> SELECTED PASSAGE
====

Wednesday, September 16, 2009

Ang Lee Makes Woodstock Look Very Gay

Ang Lee Makes Woodstock Look Very Gay

http://www.sfbaytimes.com/?sec=article&article_id=11323

By Bob Graham
Published: August 20, 2009

The Director Talks About Working with Heath Ledger On the Set of
Brokeback Mountain

One of the opening shots in Taking Woodstock, the new film from the
director of Brokeback Mountain, shows a field covered with wild thyme
in a brilliant lavender, but it was not necessarily intended to be a
whiff of gay things to come. "It does look very gay,'' admits James
Schamus, director Ang Lee's longtime collaborator. "Very gay shot.''

It's sometimes hard to tell if Schamus is kidding or not.

One thing he definitely was not kidding about: certain comments in
the August issue of Vanity Fair about Heath Ledger's working
relationship with Lee during the making of Brokeback Mountain.

"I found those comments to be pretty offensive," the ordinarily
affable Schamus declares.

Schamus and Lee were in San Francisco on a press tour for Taking
Woodstock, their bittersweet comedy with a gay main character that
takes place entirely on the sidelines of the legendary music festival
40 years ago. The film opens Aug. 28 in San Francisco.

In the Vanity Fair article about the last year and a half of Ledger's
life, an account based on director Terry Gilliam "and other
insiders,'' the magazine said Ledger found the Brokeback shoot
"difficult.'' Ledger's agent Steve Alexander said the late actor
"thought Ang Lee was an incredible director, but Ang is a taskmaster
and he doesn't coddle his actors. He pushes them until they give him
what he's after. It wasn't what Heath was used to, but it obviously worked.''

Gilliam claimed that Ledger "was looking for a father figure and
that's why it was difficult . . . because Ang Lee is not a father
figure. That's why he (Ledger) felt very isolated there.''

Gilliam is the director of Ledger's last, not yet released film, The
Imaginarium of Dr. Parnassus. When Ledger died of the effects of a
combination of prescription drugs, different aspects of his
unfinished role were completed by several actors (Johnny Depp, Jude
Law and Colin O'Farrell).

Says Schamus: "You know this is another director kind of claiming a
mantle of a relationship with Heath that was lovely and beautiful,
and I truly respect it, but the bottom line is that the love, the
respect for the work that Heath delivered (on the Brokeback set) is
part of that experience. There was so much love on that set for
Heath. It was a difficult part. When he goes in to embrace his role,
he embraced it one hundred million percent.''

Whoa! Back up a little. "Taskmaster''? Isn't a director sometimes
required to be a taskmaster? (Lee won the Academy Award for best
director, and Ledger was nominated as best actor.)

The soft-spoken but firm Lee says he has not seen the Vanity Fair
article, but "I think when I deal with actors, I give them my best.
Whatever it takes to get there. With an actor, you share things with
him or her, things you don't even share with your family. It's so
private that sometimes the darkest side of the character is always
vulnerable. It's very specific and very strange territory. You have
to be very careful. I was hyper when I deal with them.''

Hyper?

====

> DATA SHOWN
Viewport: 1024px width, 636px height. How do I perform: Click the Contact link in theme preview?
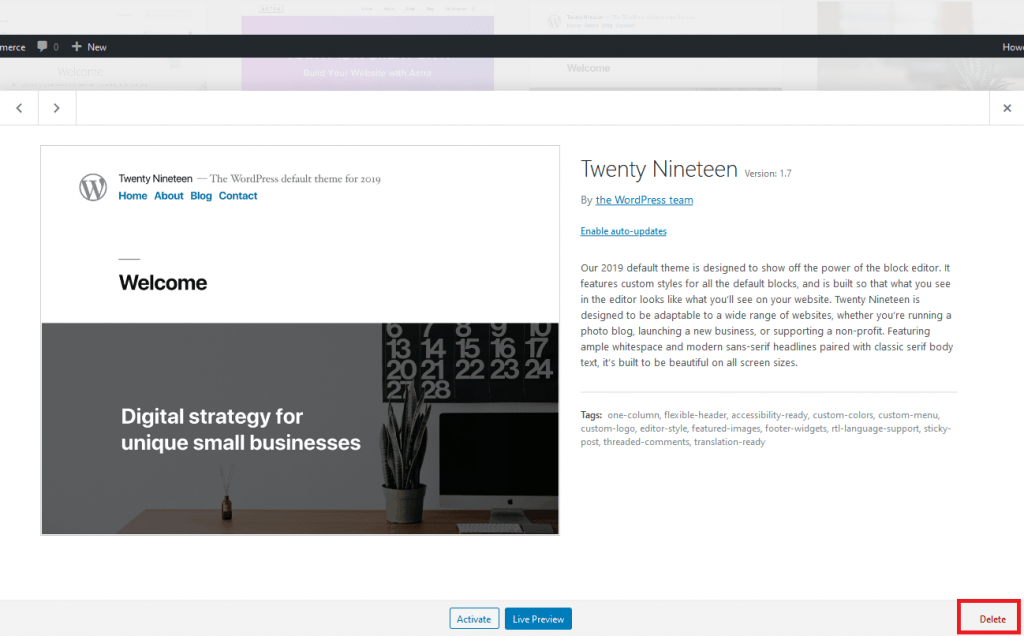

====

> WHAT IS EXPECTED
Condense the paragraph of the article on Taking Woodstock that begins "Schamus and Lee were in San Francisco" into a short list of its main facts. The material placed after the article on Taking Woodstock comes from a separate source.

> RESPONSE TO THIS EXERCISE
- Schamus and Lee were in San Francisco on a press tour for Taking Woodstock.
- The film is a bittersweet comedy with a gay main character.
- It takes place entirely on the sidelines of the legendary music festival 40 years ago.
- It opens Aug. 28 in San Francisco.